Until somehow the kangaroos were on the road and he was chasing them, slowing to match their speed and not hit them, but still surprisingly fast, maybe 40 kilometres an hour. They loped along the tarmac as if they owned it, hopping kings of the dark morning, veering across each other’s path at times, side-to-side, but not leaving the road. Soon others joined from the side of the road and some even behind the car: he couldn’t slow down or speed up, for fear of hitting them. They seemed to be going… somewhere. Qiang sweated and Jamie still slept beside him. He could only follow and hope not to hit them. His mouth hung open in wonder.
It was in his desire not to wake Jamie amid the swarm of kangaroos that he realised their relationship of convenience had to end. They’d been living together, sleeping together, and having sex, but it all felt so insubstantial, and he felt a sudden urge to experience this moment alone, without Jamie beside him. The kangaroos, though surely oblivious to the young Chinese man driving the car, had shown him something. He wondered, not for the first time, if maybe he could find a way to stay in this strange, large, quiet country.

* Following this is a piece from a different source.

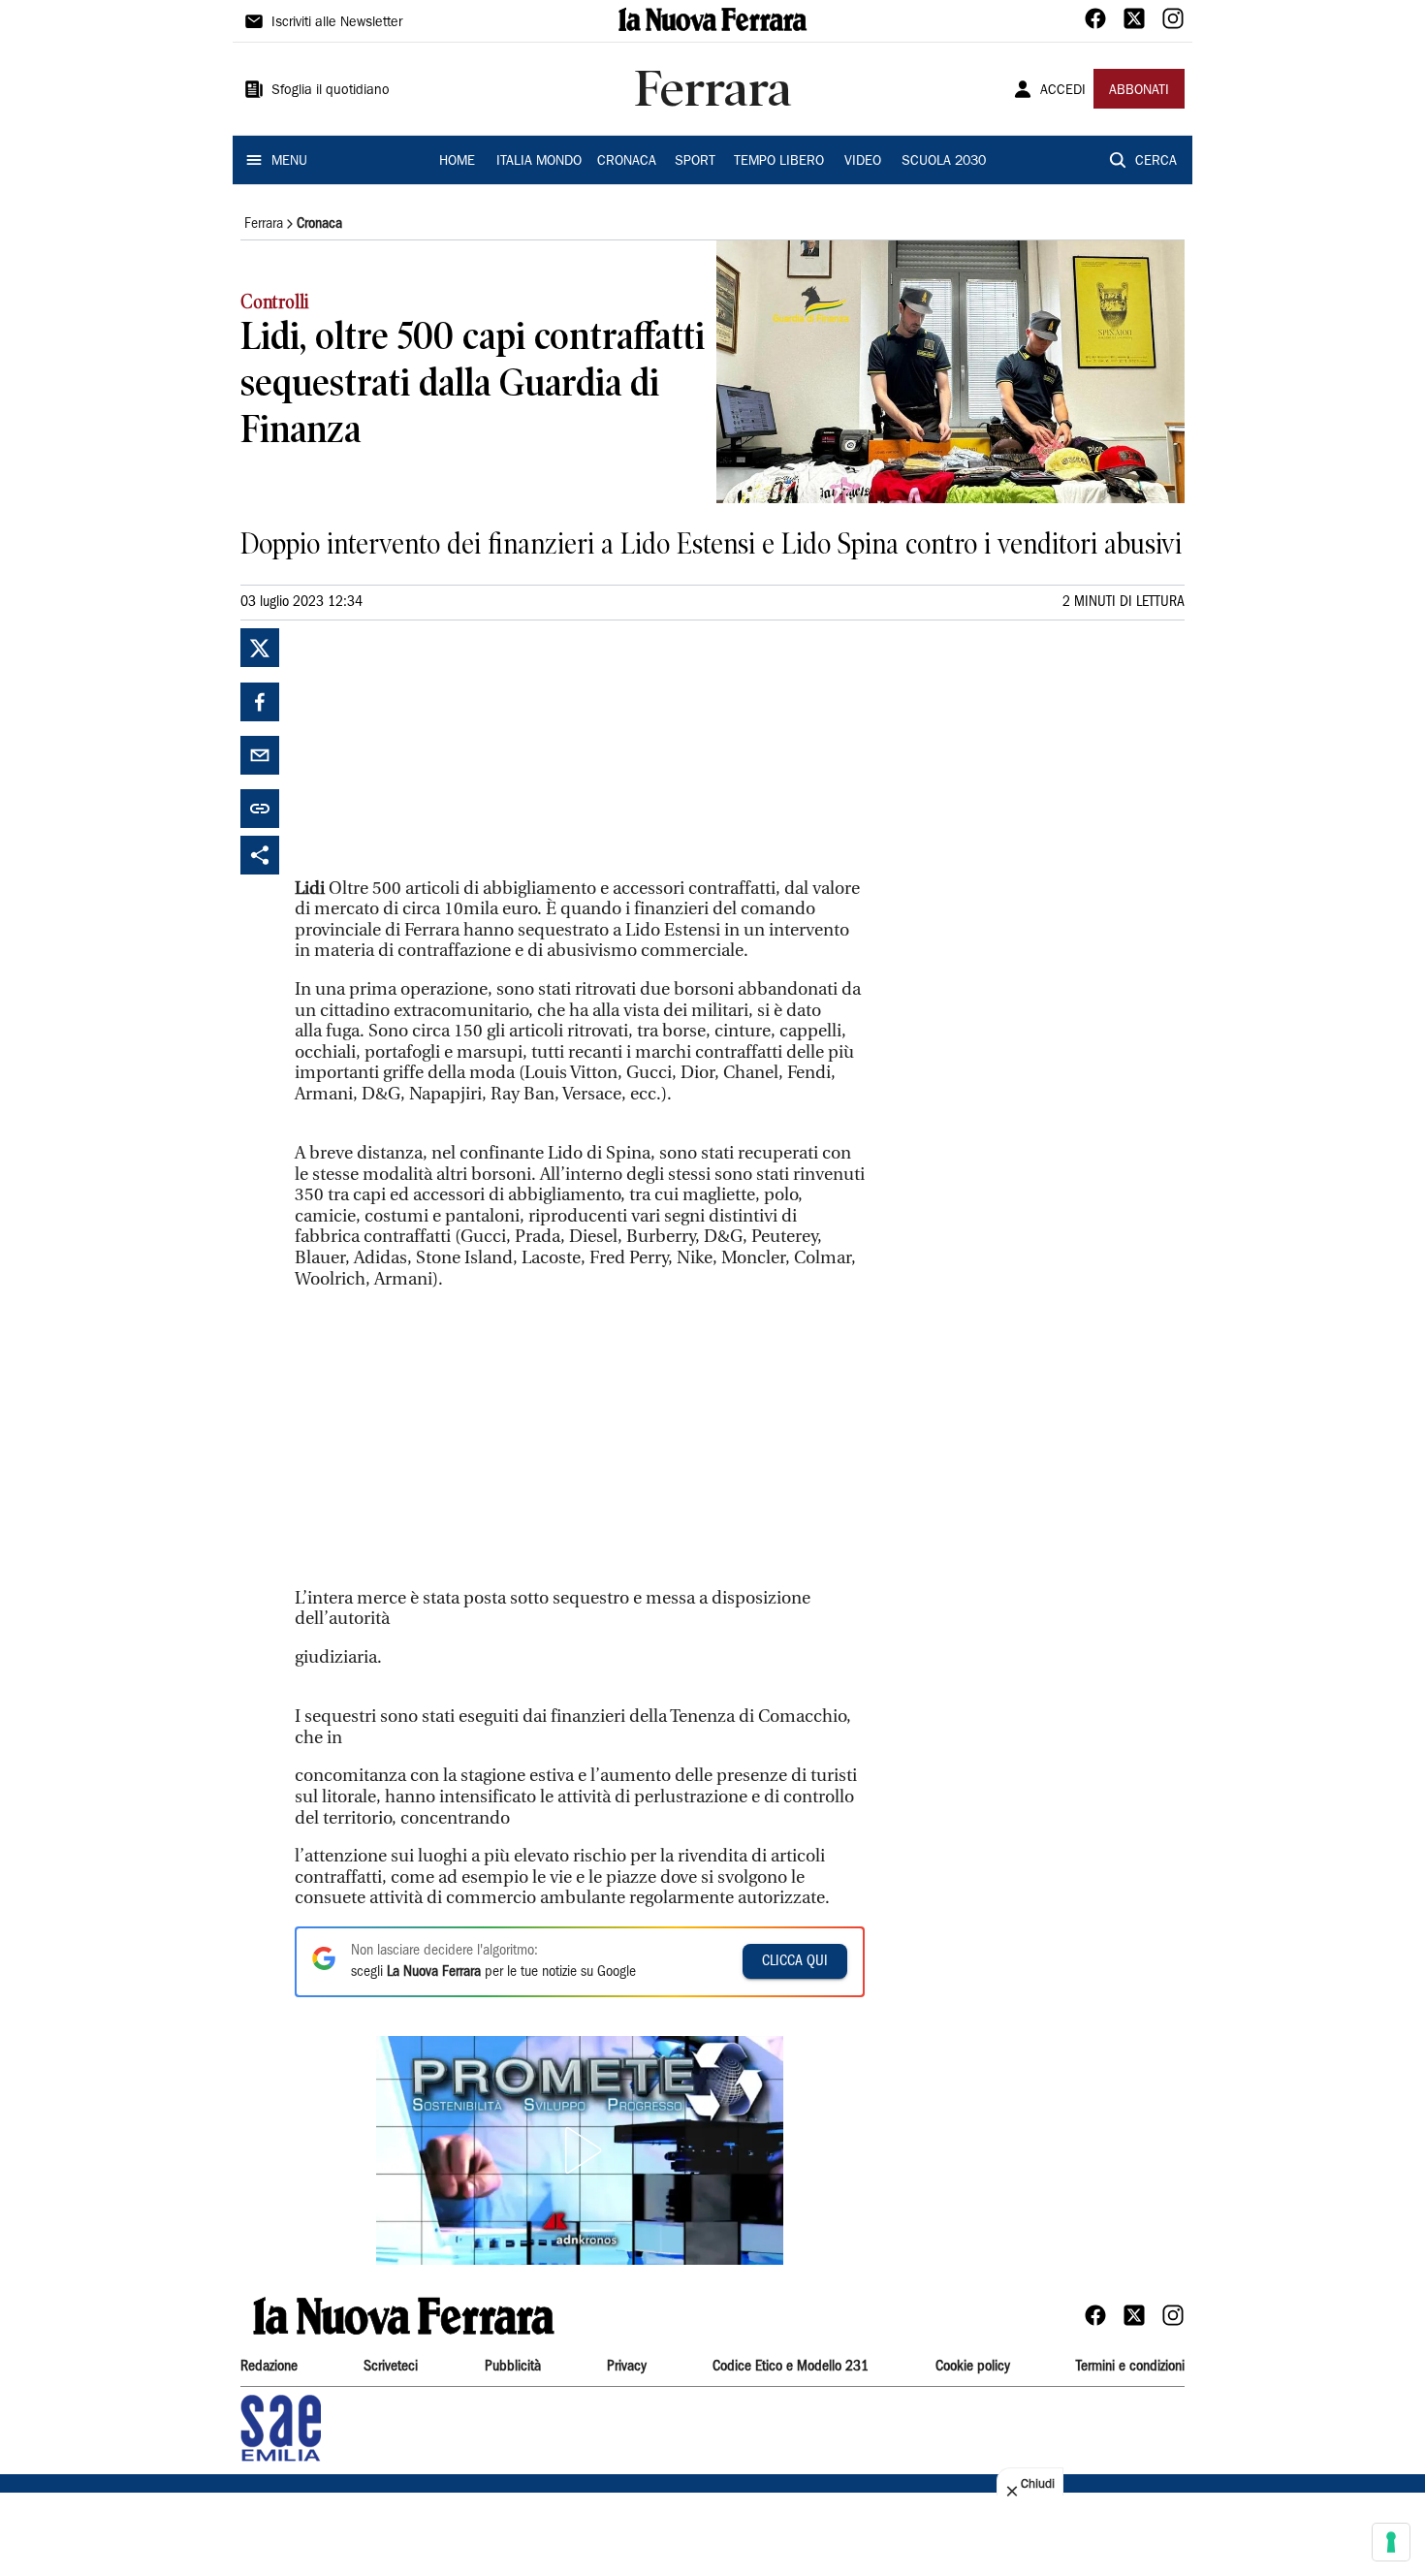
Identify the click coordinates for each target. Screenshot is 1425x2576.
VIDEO (862, 162)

Eventually the kangaroos veered right, away from the tarmac and onto the roadside, tiring of the road and finding a new path. Qiang sped up to get past them, hoping they wouldn’t move back onto the road and into the side of the car. And then they were nothing more than a memory, not even visible in the rear-view mirror. The sky was lightening up, turning to pink dawn and Qiang drove on, thankful that Jamie had remained asleep, not wanting to talk.

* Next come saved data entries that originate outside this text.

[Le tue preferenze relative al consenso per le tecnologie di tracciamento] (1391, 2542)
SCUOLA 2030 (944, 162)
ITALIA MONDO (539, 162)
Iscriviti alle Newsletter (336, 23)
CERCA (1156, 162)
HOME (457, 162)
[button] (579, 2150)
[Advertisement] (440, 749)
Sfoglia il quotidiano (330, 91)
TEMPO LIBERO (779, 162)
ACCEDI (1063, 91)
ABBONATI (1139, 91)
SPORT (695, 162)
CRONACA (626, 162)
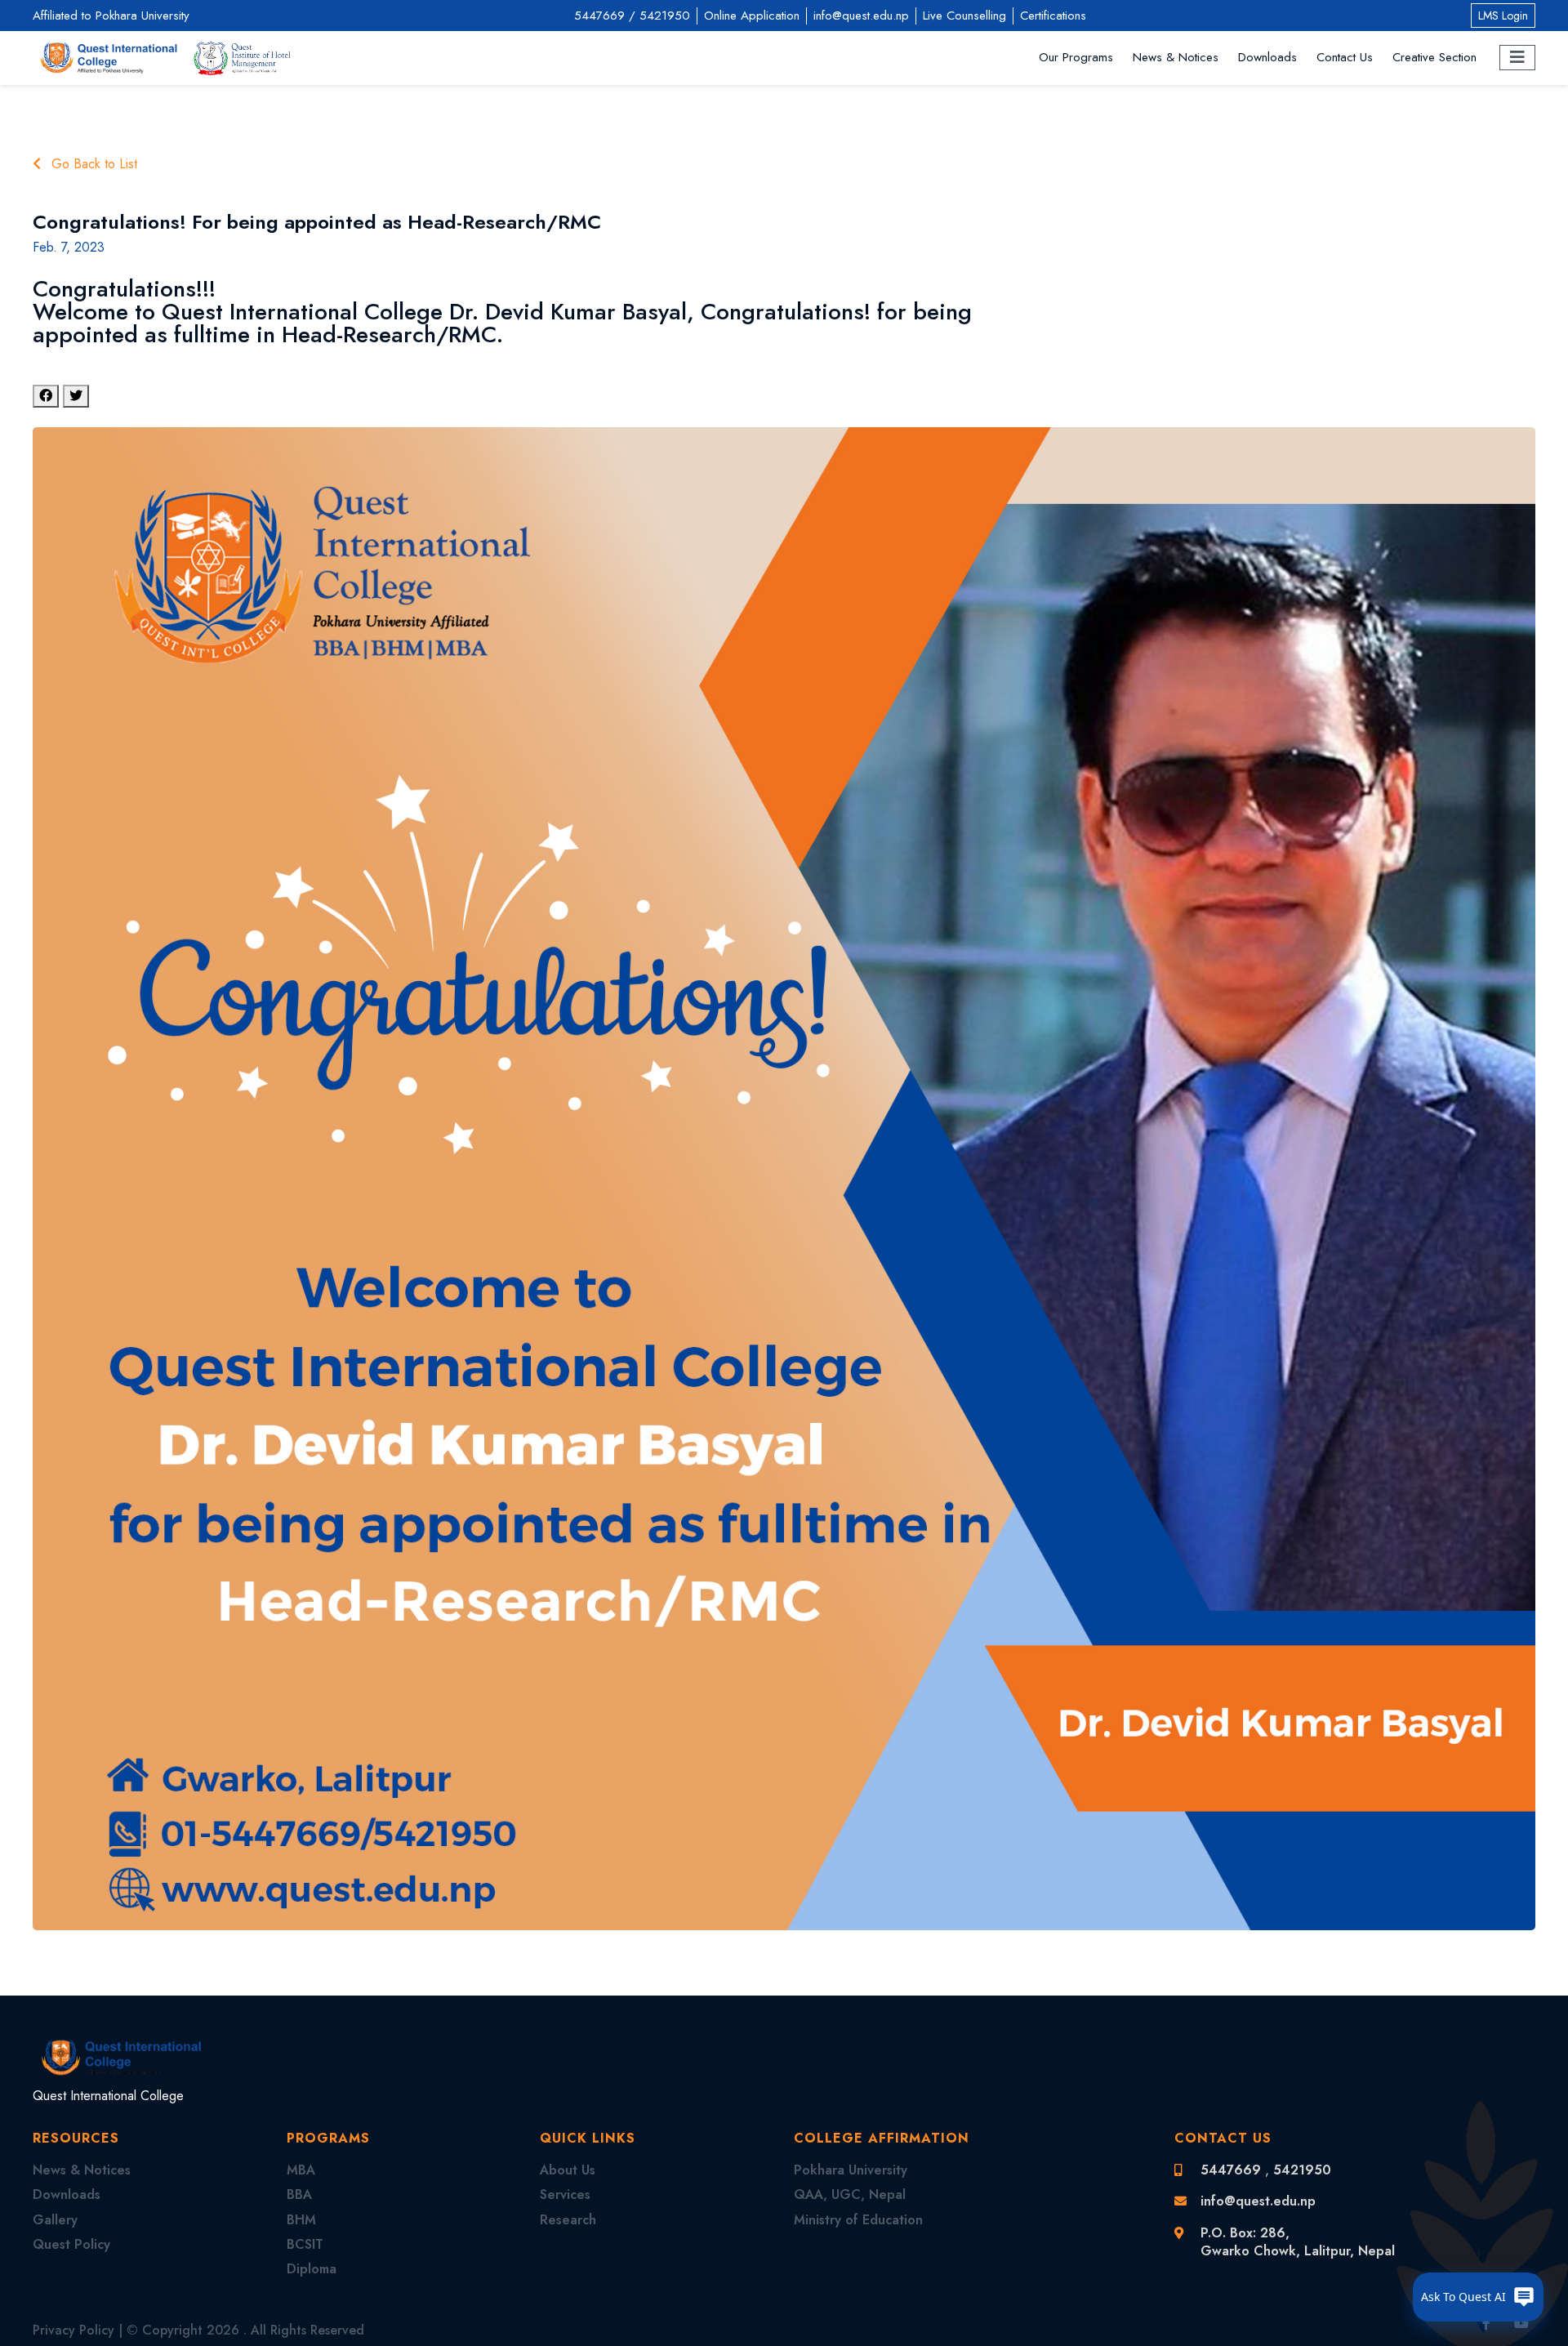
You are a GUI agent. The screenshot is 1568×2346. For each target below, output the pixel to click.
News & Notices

A chime sounded inside the plane’s cabin and Qiang blinked, his eyes not wet, but dry from the blasting air-con. He drank from a water bottle then glanced at the Australian couple seated beside him. He had got Billy back, for a little while, and now both Jamie and Billy were back down there on the ground. The faint taste of failure at the back of his throat began to fade, and he couldn’t even think of the dream as a memory, since he had already decided not to remember it.